Comment by layer8

18 hours ago

> While half of the language design of C is questionable and outright dangerous, making its functions locale-sensitive by all popular OSes was an avoidable mistake.

It wasn’t a mistake for local software that is supposed to automatically use the user’s locale. It’s what made a lot of local software usefully locale-sensitive without the developer having to put much effort into it, or even necessarily be aware of it. It’s the reason why setting the LC_* environment variables on Linux has any effect on most software.

The age of server software, and software talking to other systems, is what made that default less convenient.

On the contrary, the locale APIs are problematic for many reasons. If C had just been like "well C only supports the C locale, write your own support if that's what you want", much more software would have been less subtly broken.

There's a few fundamental problems with it:

1. The locale APIs weren't designed very well and things were added over the years that do not play nice with it.

So like as an example, what should `int toupper(int c)` return? (By the way, the paramater `c` is really an unsigned char, if you try to put anything but a single byte here, you get undefined behavior. What if you're using something that uses a multibyte encoding? You only get one byte back so that doesn't really help there either.

Many of the functions were clearly designed for the "1 character = 1 byte" world, which is a key assumption of all of these APIs. Which is fine if you're working with ASCII, but blows up as soon as you change locales.

And even so, it creates problems where you try to use it. Say I have a "shell" but all of the commands are internally stored as uppercase, but you want to be compatible. If you try to use anything outside of ASCII with locales, you can't just store the command list in uppercase form because then they won't match when doing a string comparison using the obvious function for it (strcmp). You have to use strcoll instead, and sometimes you just, might not have a match for multibyte encodings.

2. The locale is global state.

The worst part about it is that it's actually global state (not even like faux-global state like errno). This basically means that it's basically wildly thread unsafe as you can have thread 1 running toupper(x) while another thread, possibly in a completely different library, calling setlocale (as many library functions do to guard against the semantics of a lot of standard library functions changing unexpectedly). And boom, instant undefined behavior, with basically nothing you could reasonably do about it. You'll probably get something out of it, but the pieces are probably going to display weirdly unless your users are from the US, where the C locale is pretty close to the US locale.

This means any of the functions in this list[1] is potentially a bomb:

> fprintf, isprint, iswdigit, localeconv, tolower, fscanf, ispunct, iswgraph, mblen, toupper, isalnum, isspace, iswlower, mbstowcs, towlower, isalpha, isupper, iswprint, mbtowc, towupper, isblank, iswalnum, iswpunct, setlocale, wcscoll, iscntrl, iswalpha, iswspace, strcoll, wcstod, isdigit, iswblank, iswupper, strerror, wcstombs, isgraph, iswcntrl, iswxdigit, strtod, wcsxfrm, islower, iswctype, isxdigit.

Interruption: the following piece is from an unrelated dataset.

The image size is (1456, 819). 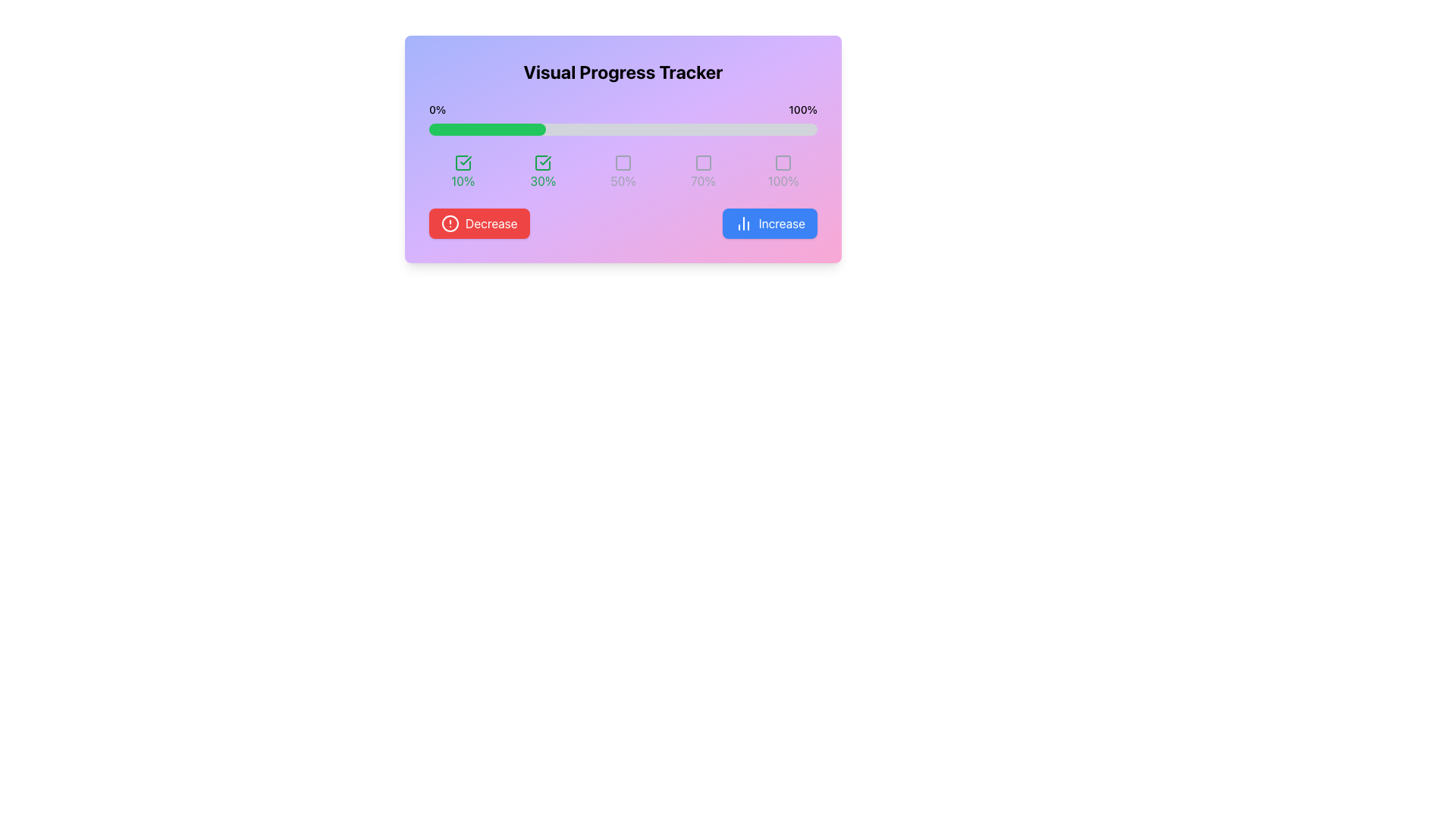 I want to click on the progress indicator element that visually represents a 70% completion status, located fourth from the left in a grid layout, directly below a gray icon, so click(x=702, y=171).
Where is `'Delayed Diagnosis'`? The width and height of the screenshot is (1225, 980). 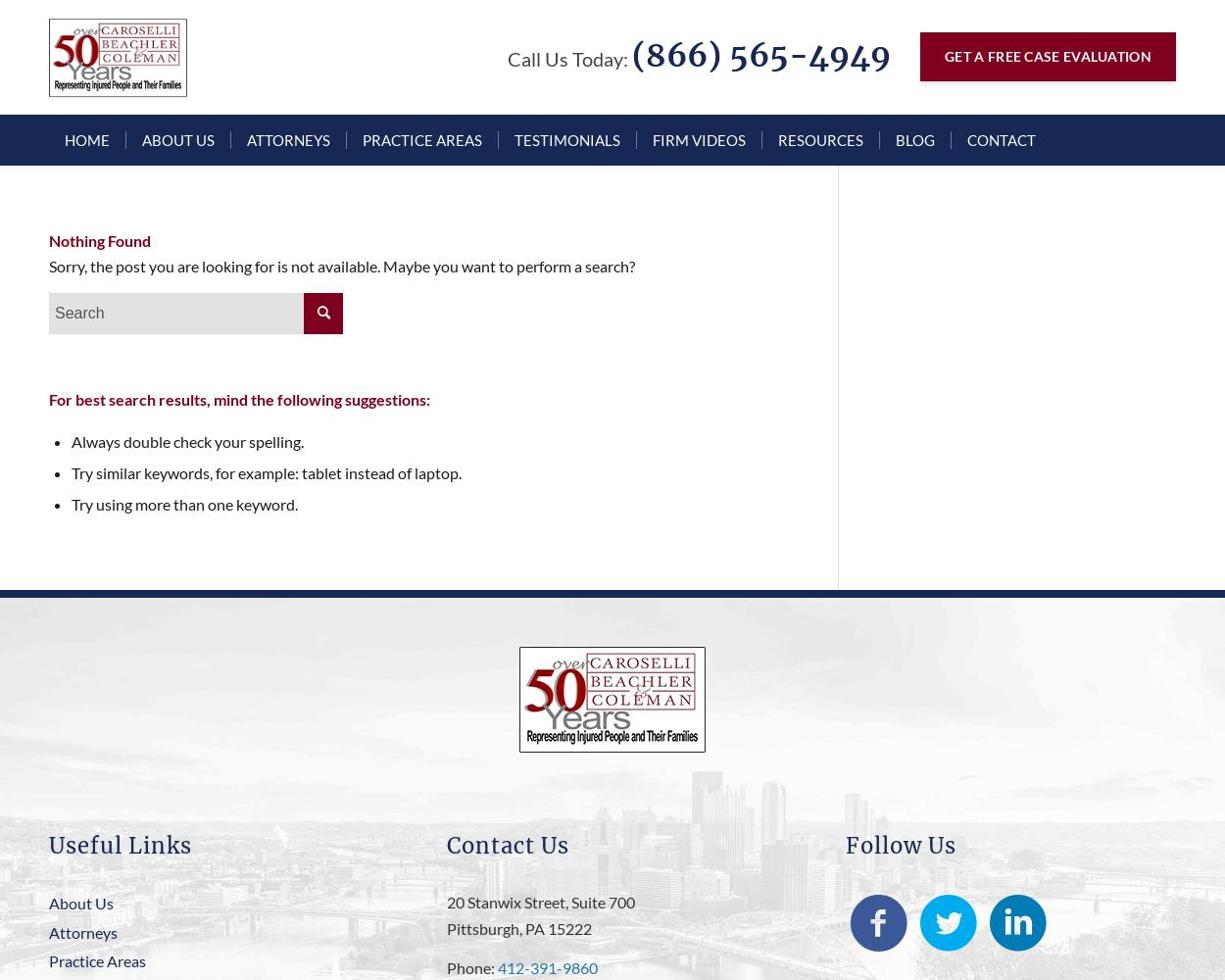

And there are some important ones in there too like strerror. Searching through GitHub as a random sample, it's not uncommon to see these functions be used[2], and really, would you expect `isdigit` to be thread-unsafe?

It's a little better with POSIX as they define a bunch of "_r" variants of functions like strerror and the like which at least give some thread safety (and uselocale at least is a thread-only variant of setlocale, which lets you safely do the whole "guard all library calls to `uselocale(LC_ALL, "C")`"). But Windows doesn't support uselocale so you have to use _configthreadlocale instead.

It also creates hard to trace bug reports. Saying you only support ASCII or whatever is, well it's not great today, but it's at least somewhat understandable, and is commonly seen to be the lowest common denominator for software. Sure, ideally we'd all use byte strings where we don't care or UTF-8 where we actually want to work with text (and maybe UTF-16 on Windows for certain things), but that's just a feature that doesn't exist, whereas memory corruption when you do something with a string but only for people in a certain part of the world in certain circumstances is not really a great user experience or developer experience for that matter.

The thing, I actually like C in a lot of ways. It's a very useful programming language and has incredible importance even today and probably for the far future, but I don't really think the locale API was all that well designed.